Cookie中設置了 HttpOnly，Secure 屬性,有效的防止XSS攻擊，X-Frame-Options 響應頭避免點擊劫持

屬性介紹：

1） secure屬性
當設置為true時，表示創建的 Cookie 會被以安全的形式向服務器傳輸（ssl），即

只能在 HTTPS 連接中被瀏覽器傳遞到服務器端進行會話驗證，

如果是 HTTP 連接則不會傳遞該信息，所以不會被竊取到Cookie 的具體內容。

2 ）HttpOnly屬性
如果在Cookie中設置了"HttpOnly"屬性，那么通過程序(JS腳本、Applet等)將無法讀取到Cookie信息，這樣能有效的防止XSS攻擊。

 

3）X-Frame-Options 響應頭 

X-Frame-Options HTTP 響應頭,表示 是否允許一個頁面在 <frame>, </iframe> 或者 <object> 中展現的標記。

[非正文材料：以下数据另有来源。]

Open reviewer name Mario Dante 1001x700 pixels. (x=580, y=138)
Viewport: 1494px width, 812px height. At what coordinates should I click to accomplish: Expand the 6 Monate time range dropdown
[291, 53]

通過設置 X-Frame-Options 阻止站點內的頁面被其他頁面嵌入從而防止點擊劫持。X

X-Frame-Options 有三個值:

DENY ：該頁面不允許在 frame 中展示，即便是在相同域名的頁面中嵌套也不允許。 
SAMEORIGIN ：該頁面可在相同域名頁面的 frame 中展示。 
ALLOW-FROM uri：該頁面可在指定來源的 frame 中展示。 

2.HttpOnly,Secure的設置樣例：

1）java代碼處理方式：

//設置cookie
response.setHeader("Set-Cookie", "JSESSIONID=" + sessionid + ";Secure;HttpOnly")//設置Secure;HttpOnly
response.setHeader("x-frame-options", "SAMEORIGIN");//設置x-frame-options

2）tomcat處理方式

對 tomcat/conf/context.xml 修改

<Context useHttpOnly="true">

對 tomcat/conf/server.xml 修改

(java代碼和配置，二選一即可，目前，我只有java代碼方式生效)

<Connector port="8080" protocol="HTTP/1.1"
               connectionTimeout="20000" redirectPort="8443" secure="true"/>

————————————————————————————————————————

附1：

HttpOnly之Apache官網描述
 refer ：http://tomcat.apache.org/tomcat-6.0-doc/config/context.html

useHttpOnly

Should the HttpOnly flag be set on session cookies to prevent client side script from accessing the session ID? Defaults to false.